There were quite a few sweet shops in Charnwood Street, where a penny or two of pocket money could be made to go a long way – not to mention the sheer pleasure of choosing what to buy from the great array of jars and trays. When Perrie Barratt wrote about her memories of her father’s shop, Maurice’s High Class Butcher at 265, she also mentioned going to Joblin’s sweetshop a little way up on the same side of the road to buy Jubblies, triangular shaped iced lollies that came in a waxed paper wrapper. Many other people also remember Joblin’s, along with Sadie’s sweet shop at 187 Charnwood Street. Margaret Headland, whose parents Albert and Connie Holloway owned this shop, sent her own memories of it:

Margaret, her cousin Doreen Wilkins and dog Teddy outside Sadie’s sweet shop

‘My Mother and Father owned “Sadies Sweet Shop for many years. We moved there when I was six years old. My brother would have been nine, and we lived above the shop. The stock room was downstairs  along with the lounge, kitchen and bathroom (toilet outside). There were bedrooms and another sitting room upstairs, and we could lean out the window from up there and watch the street. Sadie’s was next door to Derry the butcher, which was on the corner of St Saviour’s Road and Charnwood Street. Then there was a large alleyway and a seed merchant [W. Foss, hay and straw dealer]. My best friends lived at the butcher’s and the greengrocery shop which was some doors down.

‘My mum especially was well known, and even on holiday in Devon someone called across the beach “Hello Sadie”. The name stuck for ever! Living in a sweet shop was great. I always remember when a new product was offered to Mum by one of the reps (especially if it was for the children) she would give my brother and me a sample to try. We would walk up and down the street eating it so people would be wanting to try it! I especially remember Mickey Lollipops – all the characters from Disney came in ice blocks, marshmallow in an ice-cream cone. They came in a huge box and we had to separate them all and put on the stand on the counter. We always made sure the odd one got damaged…

‘We all had to help with counting the coupons after the war. It was a great way to learn maths. I remember the jars of sweets on the shelves, some upright and some that were on an angle especially shaped to show the goodies. The very large slabs of Thorntons toffee had the little hammer to break it up, and it was weighed into bags made out of one sheet of white paper shaped into a cone, filled with the sweets then twisted closed.
We had a collie dog and a black cat. I would sit on the front step of the shop with the dog and watch the people go in and out. Most were regular customers and Mum and Dad knew their weekly orders of cigarettes and special treats for the wife and children. Some even came from the other side of Leicester.

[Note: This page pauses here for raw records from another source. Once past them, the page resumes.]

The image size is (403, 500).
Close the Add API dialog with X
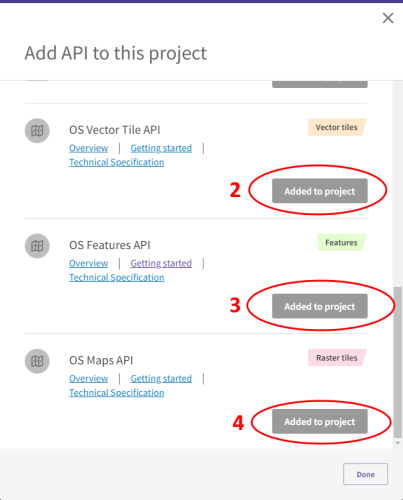[388, 18]
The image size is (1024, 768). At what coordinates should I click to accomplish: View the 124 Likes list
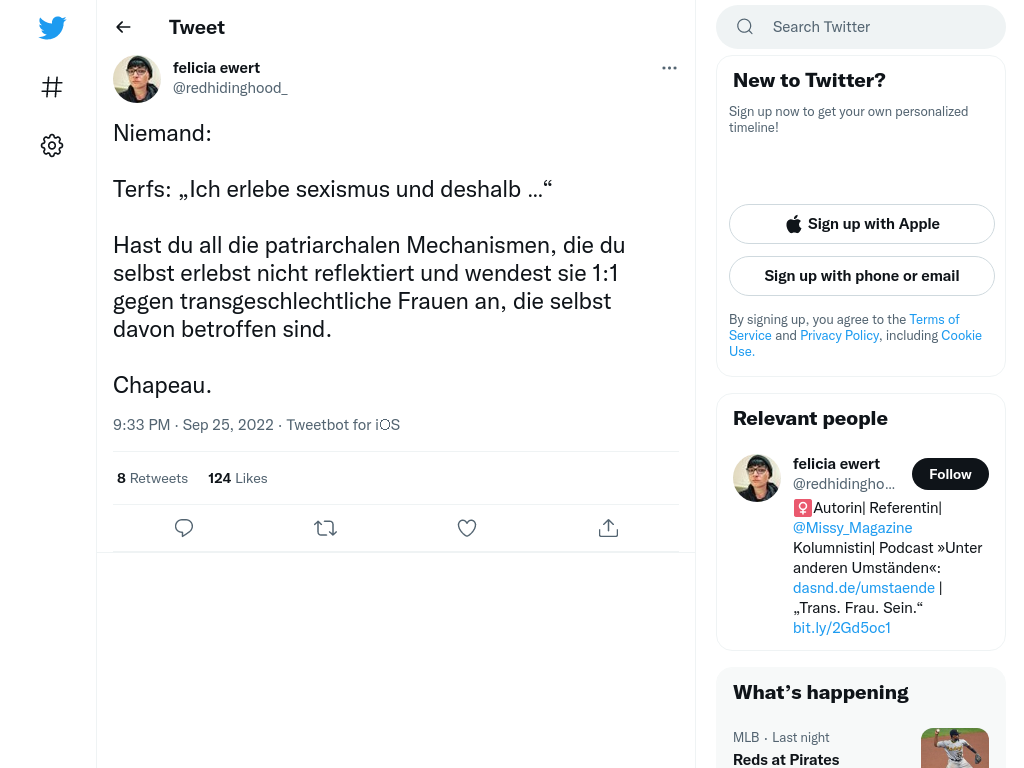click(238, 478)
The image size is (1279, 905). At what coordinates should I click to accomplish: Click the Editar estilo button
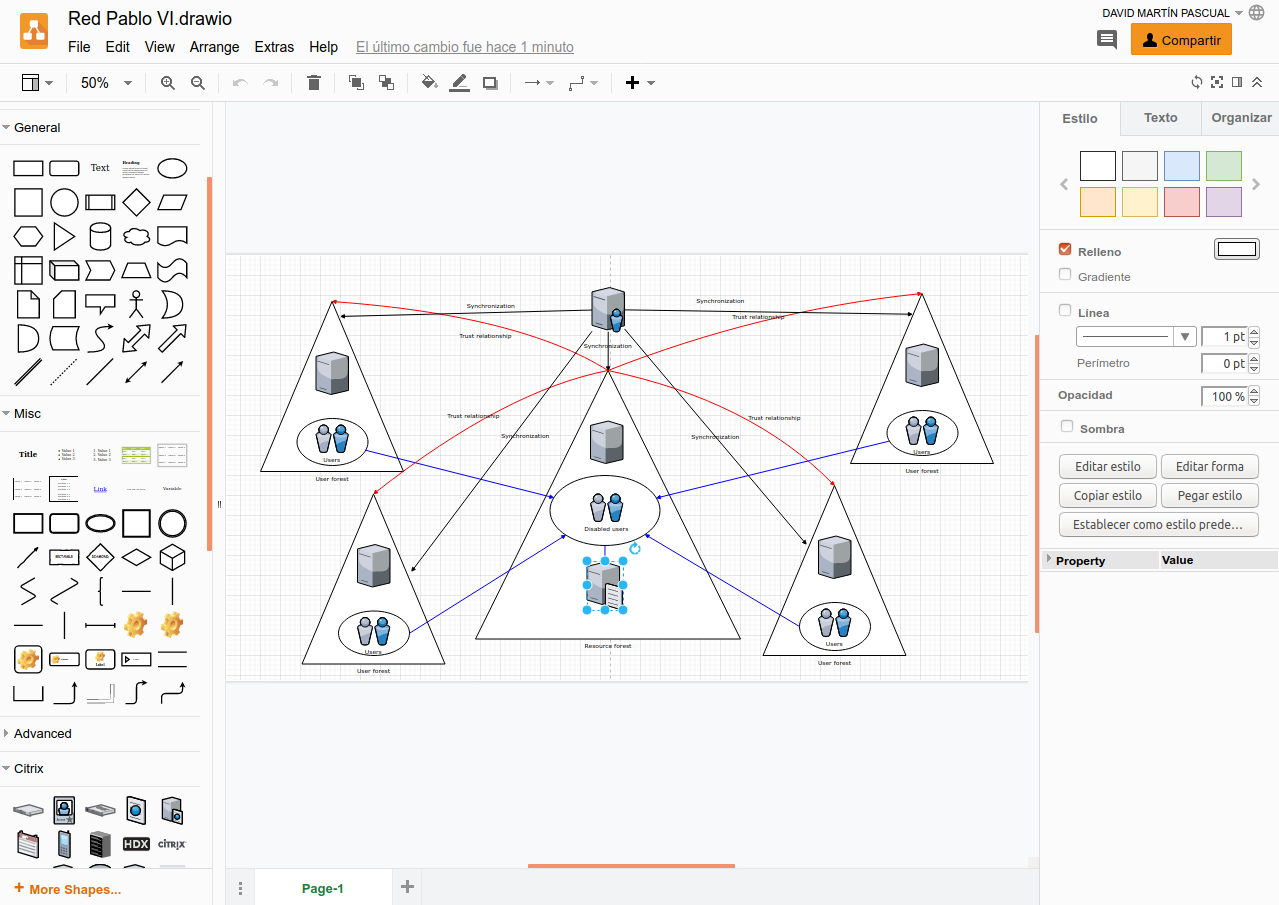(1107, 466)
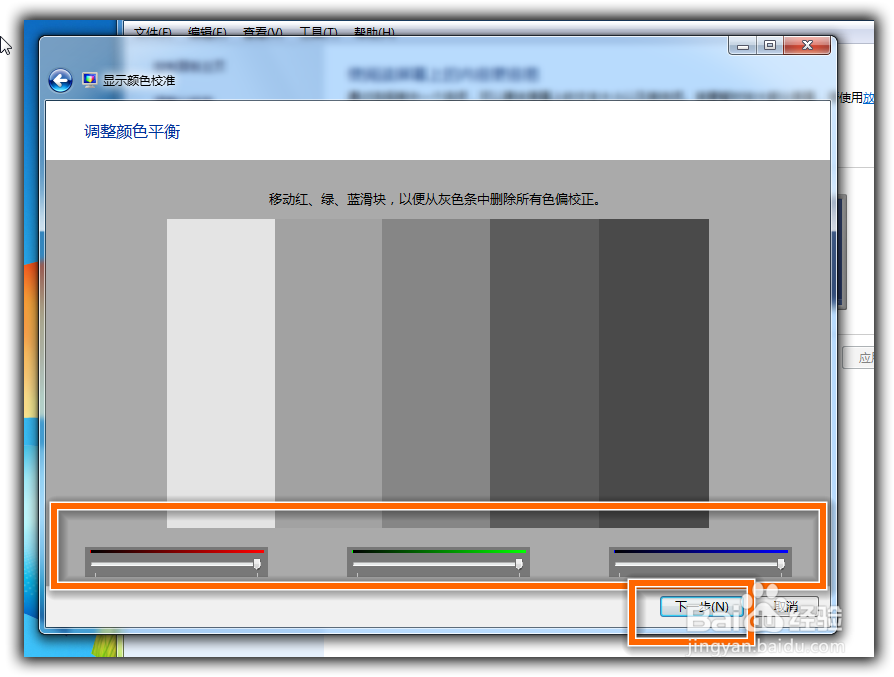Viewport: 894px width, 677px height.
Task: Click the display color calibration monitor icon
Action: tap(89, 79)
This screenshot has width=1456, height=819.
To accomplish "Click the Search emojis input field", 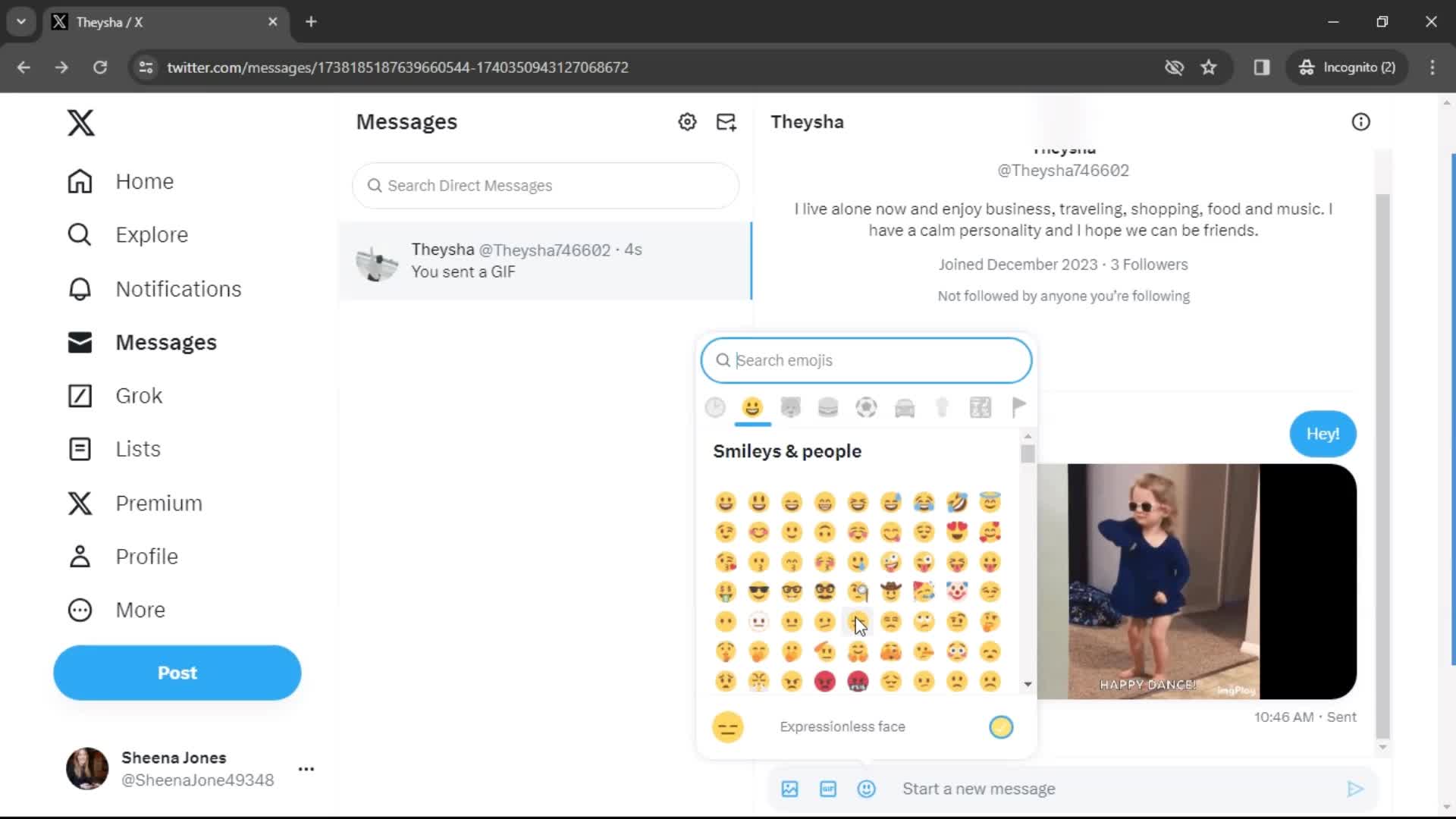I will [865, 360].
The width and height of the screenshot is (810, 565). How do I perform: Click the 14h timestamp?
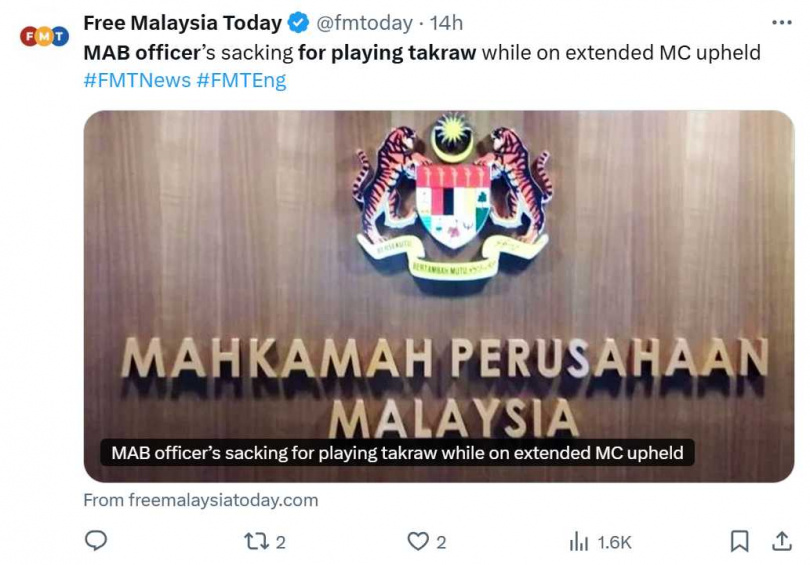[x=446, y=23]
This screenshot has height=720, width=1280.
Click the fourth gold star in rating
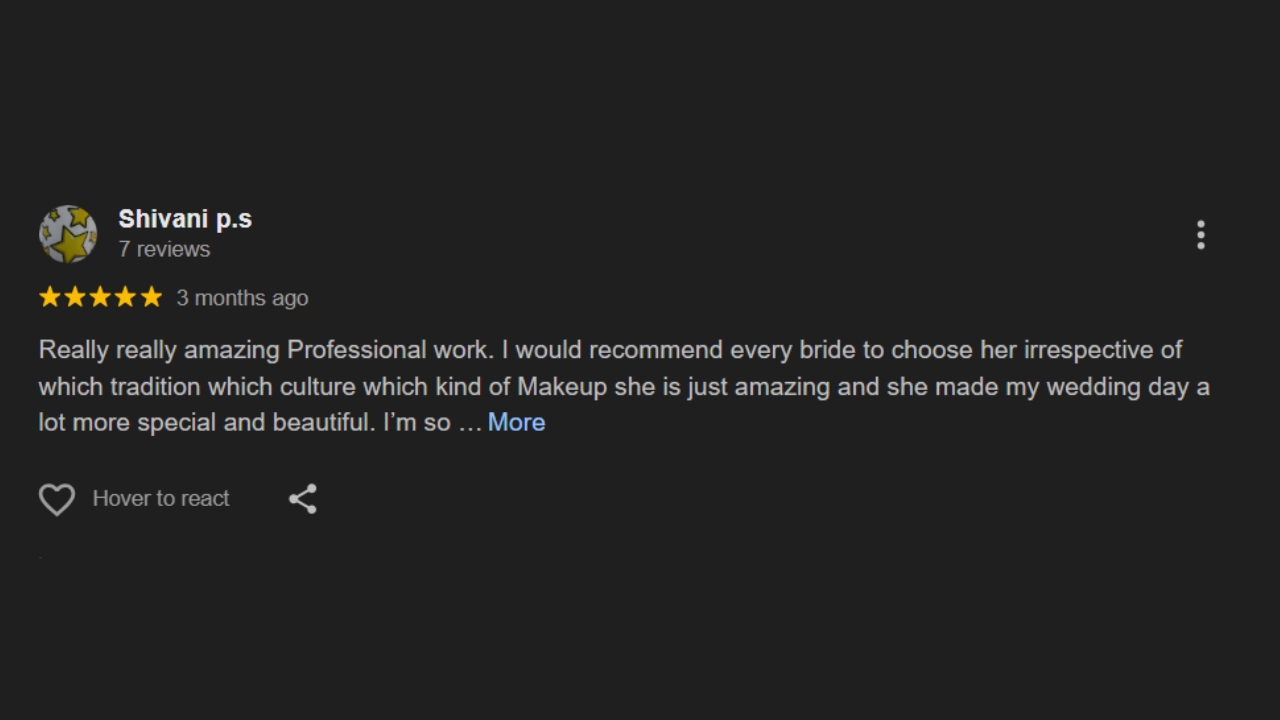(x=125, y=297)
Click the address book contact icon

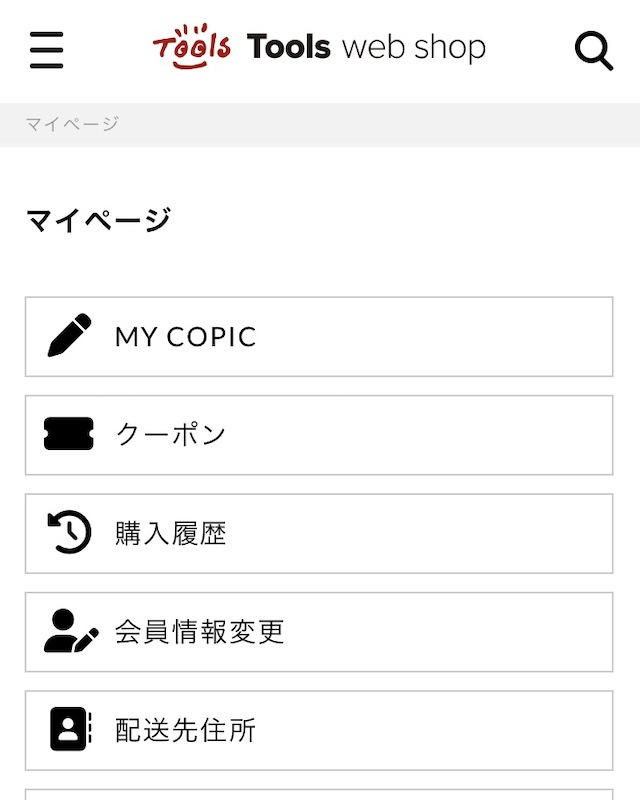[70, 729]
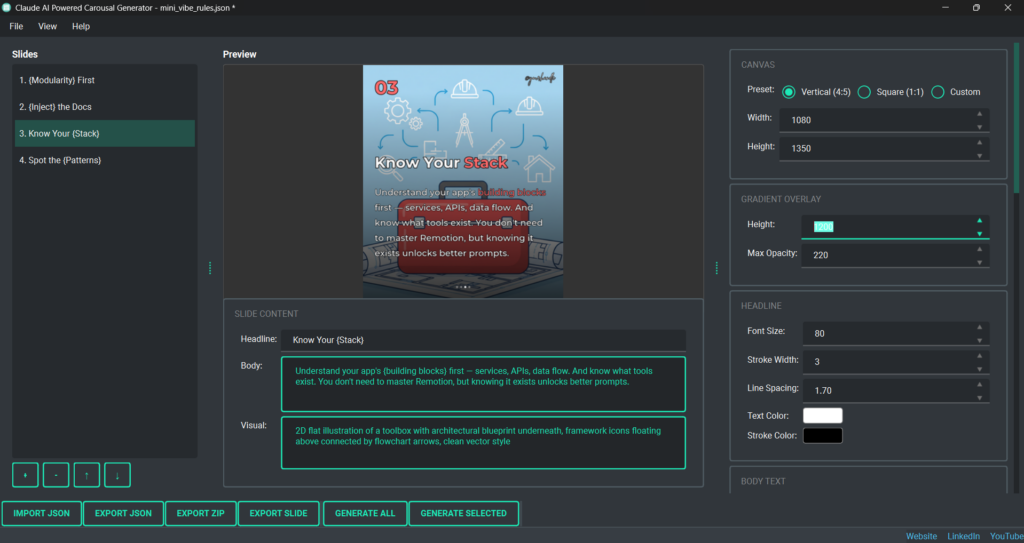This screenshot has height=543, width=1024.
Task: Select the Square (1:1) canvas preset
Action: 864,92
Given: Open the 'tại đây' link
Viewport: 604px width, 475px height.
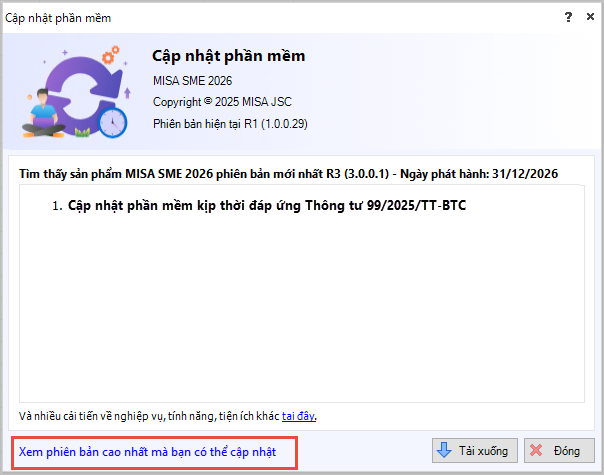Looking at the screenshot, I should tap(299, 416).
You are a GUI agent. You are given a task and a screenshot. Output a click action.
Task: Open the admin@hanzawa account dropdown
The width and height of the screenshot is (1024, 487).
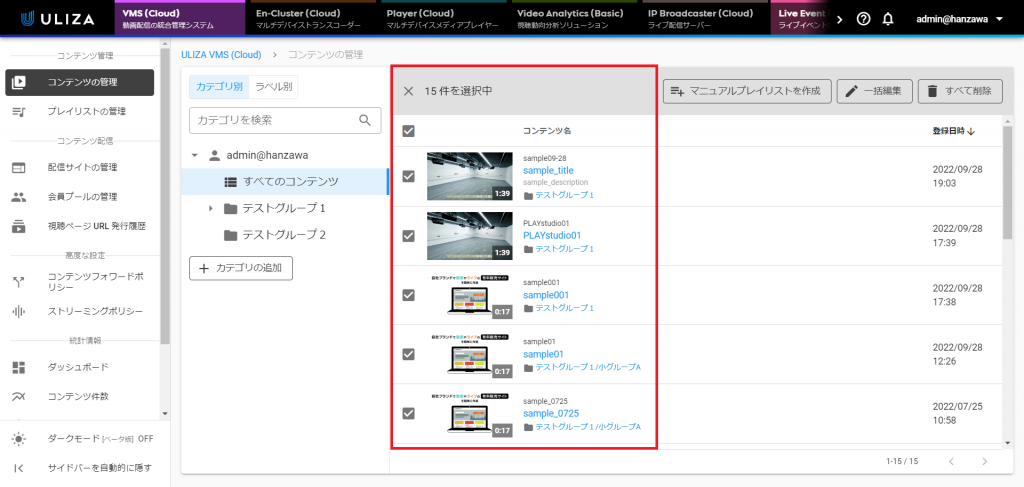pyautogui.click(x=960, y=19)

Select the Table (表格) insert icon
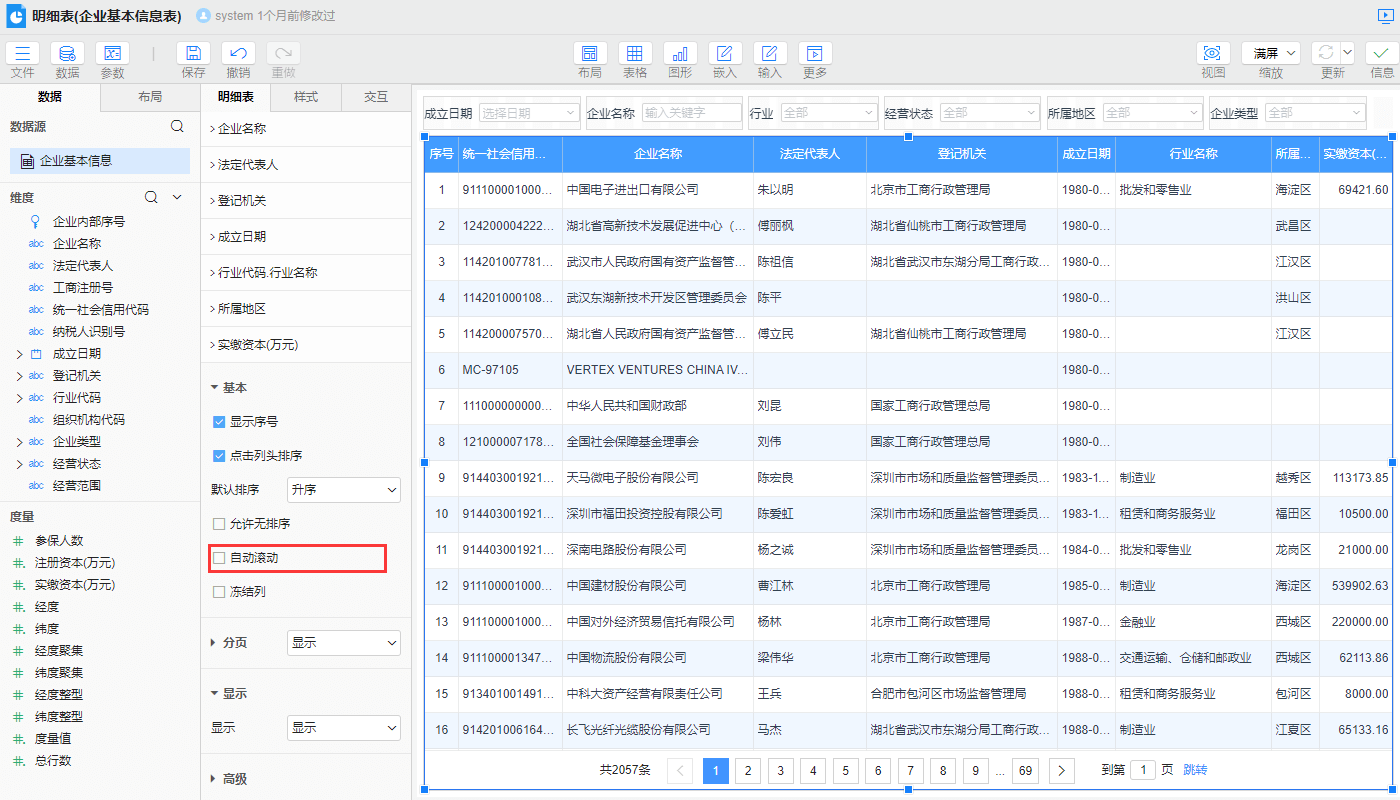coord(635,54)
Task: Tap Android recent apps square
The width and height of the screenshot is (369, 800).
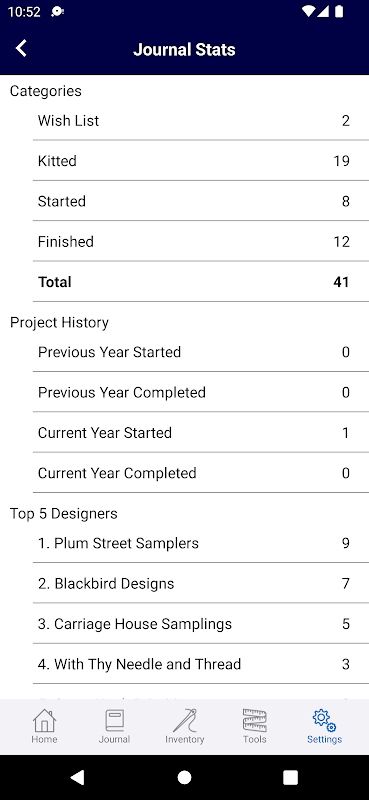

‘We went to Sadies Sweet Shop some 63 years ago and lived there for about five years when we moved to Copdale Road, but Mum and Dad kept the shop until the Council bought it under compulsory purchase to modernize the area. Long after that Mum especially was still called Sadie! I loved living there and have wonderful memories of the milk cart, the rag and bone man, the policeman in his box. It was so much more than a place to live. There were hard times for so many, but friends and neighbours close together genuinely cared about each other’.

Many thanks to Margaret for her memories, and for the photograph. I’d love to hear more memories of Sadie’s or other Charnwood Street sweet shops.


3 thoughts on “Sadie’s sweet shop…

  1. I love hearing about Charnwood street as my great grandparents lived at 125 and I’m looking for pictures of the street and even better to find one of 125 as I see my great uncle and would love to do a scrap book for him as he always talks and tells me story’s of the street 🙂

    • Hi Michelle,
      Although it’s not pictorial, one of my directories lists a John Godman living at 125 in 1968.
      The pictures are interesting as I have a copy of the panoramic views taken before its demolition, but unfortunately it’s not of the houses but the shops. A Violet Croxtall lived next door.